Your task » Copy out the data below line for line, with no changes.

Source records »
******

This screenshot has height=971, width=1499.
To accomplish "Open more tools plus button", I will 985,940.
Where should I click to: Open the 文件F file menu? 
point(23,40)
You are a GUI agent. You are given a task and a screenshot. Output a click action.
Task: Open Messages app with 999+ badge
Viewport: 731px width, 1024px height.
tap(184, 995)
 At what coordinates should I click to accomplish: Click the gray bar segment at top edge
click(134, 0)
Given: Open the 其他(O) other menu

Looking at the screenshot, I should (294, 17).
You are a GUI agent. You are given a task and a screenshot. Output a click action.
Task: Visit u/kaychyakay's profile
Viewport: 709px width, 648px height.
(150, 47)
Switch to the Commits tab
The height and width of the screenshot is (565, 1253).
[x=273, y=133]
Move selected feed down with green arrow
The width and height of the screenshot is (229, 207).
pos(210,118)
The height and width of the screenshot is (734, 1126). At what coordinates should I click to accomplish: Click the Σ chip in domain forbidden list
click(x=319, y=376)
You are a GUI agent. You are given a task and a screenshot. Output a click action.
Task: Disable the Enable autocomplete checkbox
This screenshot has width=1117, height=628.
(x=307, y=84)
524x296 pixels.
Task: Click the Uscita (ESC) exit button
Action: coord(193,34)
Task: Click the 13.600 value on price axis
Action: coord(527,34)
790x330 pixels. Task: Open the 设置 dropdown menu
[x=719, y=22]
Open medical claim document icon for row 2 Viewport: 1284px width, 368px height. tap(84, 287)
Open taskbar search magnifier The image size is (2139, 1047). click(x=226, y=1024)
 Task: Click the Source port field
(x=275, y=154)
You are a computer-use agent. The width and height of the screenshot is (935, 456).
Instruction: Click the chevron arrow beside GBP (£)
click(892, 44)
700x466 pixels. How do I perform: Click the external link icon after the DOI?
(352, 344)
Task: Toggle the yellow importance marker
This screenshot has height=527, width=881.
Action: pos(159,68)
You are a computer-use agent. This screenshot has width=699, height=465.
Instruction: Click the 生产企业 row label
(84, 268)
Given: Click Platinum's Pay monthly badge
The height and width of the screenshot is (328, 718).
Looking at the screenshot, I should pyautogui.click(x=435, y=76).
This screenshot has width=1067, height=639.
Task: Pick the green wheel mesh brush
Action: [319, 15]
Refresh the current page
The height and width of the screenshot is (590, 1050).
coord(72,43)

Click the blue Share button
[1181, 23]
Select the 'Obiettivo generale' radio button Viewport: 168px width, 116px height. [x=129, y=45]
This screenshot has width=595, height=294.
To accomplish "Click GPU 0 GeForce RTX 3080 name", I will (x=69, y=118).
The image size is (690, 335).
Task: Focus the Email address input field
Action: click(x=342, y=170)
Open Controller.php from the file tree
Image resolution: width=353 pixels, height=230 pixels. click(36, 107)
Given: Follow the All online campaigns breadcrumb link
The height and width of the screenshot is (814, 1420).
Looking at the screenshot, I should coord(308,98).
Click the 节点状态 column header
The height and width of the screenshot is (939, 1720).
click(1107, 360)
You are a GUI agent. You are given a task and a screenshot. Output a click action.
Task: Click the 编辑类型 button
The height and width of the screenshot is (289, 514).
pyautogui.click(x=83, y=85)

******

Complete output »
This screenshot has height=971, width=1499.
To accomplish "Open more tools plus button", I will 985,940.
Where should I click to: Open the 文件F file menu? 
point(23,40)
You are a GUI agent. You are given a task and a screenshot. Output a click action.
Task: Open Messages app with 999+ badge
Viewport: 731px width, 1024px height.
tap(184, 995)
 At what coordinates should I click to accomplish: Click the gray bar segment at top edge
click(134, 0)
Given: Open the 其他(O) other menu

Looking at the screenshot, I should (294, 17).
You are a GUI agent. You are given a task and a screenshot. Output a click action.
Task: Visit u/kaychyakay's profile
Viewport: 709px width, 648px height.
(150, 47)
Switch to the Commits tab
The height and width of the screenshot is (565, 1253).
[x=273, y=133]
Move selected feed down with green arrow
The width and height of the screenshot is (229, 207).
pos(210,118)
The height and width of the screenshot is (734, 1126). At what coordinates should I click to accomplish: Click the Σ chip in domain forbidden list
click(x=319, y=376)
You are a GUI agent. You are given a task and a screenshot. Output a click action.
Task: Disable the Enable autocomplete checkbox
This screenshot has width=1117, height=628.
(x=307, y=84)
524x296 pixels.
Task: Click the Uscita (ESC) exit button
Action: coord(193,34)
Task: Click the 13.600 value on price axis
Action: coord(527,34)
790x330 pixels. Task: Open the 设置 dropdown menu
[x=719, y=22]
Open medical claim document icon for row 2 Viewport: 1284px width, 368px height. tap(84, 287)
Open taskbar search magnifier The image size is (2139, 1047). click(x=226, y=1024)
 Task: Click the Source port field
(x=275, y=154)
You are a computer-use agent. The width and height of the screenshot is (935, 456).
Instruction: Click the chevron arrow beside GBP (£)
click(892, 44)
700x466 pixels. How do I perform: Click the external link icon after the DOI?
(352, 344)
Task: Toggle the yellow importance marker
This screenshot has height=527, width=881.
Action: pos(159,68)
You are a computer-use agent. This screenshot has width=699, height=465.
Instruction: Click the 生产企业 row label
(84, 268)
Given: Click Platinum's Pay monthly badge
The height and width of the screenshot is (328, 718).
Looking at the screenshot, I should pyautogui.click(x=435, y=76).
This screenshot has width=1067, height=639.
Task: Pick the green wheel mesh brush
Action: [319, 15]
Refresh the current page
The height and width of the screenshot is (590, 1050).
coord(72,43)

Click the blue Share button
[1181, 23]
Select the 'Obiettivo generale' radio button Viewport: 168px width, 116px height. [x=129, y=45]
This screenshot has width=595, height=294.
To accomplish "Click GPU 0 GeForce RTX 3080 name", I will (x=69, y=118).
The image size is (690, 335).
Task: Focus the Email address input field
Action: click(x=342, y=170)
Open Controller.php from the file tree
Image resolution: width=353 pixels, height=230 pixels. click(36, 107)
Given: Follow the All online campaigns breadcrumb link
The height and width of the screenshot is (814, 1420).
Looking at the screenshot, I should coord(308,98).
Click the 节点状态 column header
The height and width of the screenshot is (939, 1720).
click(1107, 360)
You are a GUI agent. You are given a task and a screenshot. Output a click action.
Task: Click the 编辑类型 button
The height and width of the screenshot is (289, 514).
pyautogui.click(x=83, y=85)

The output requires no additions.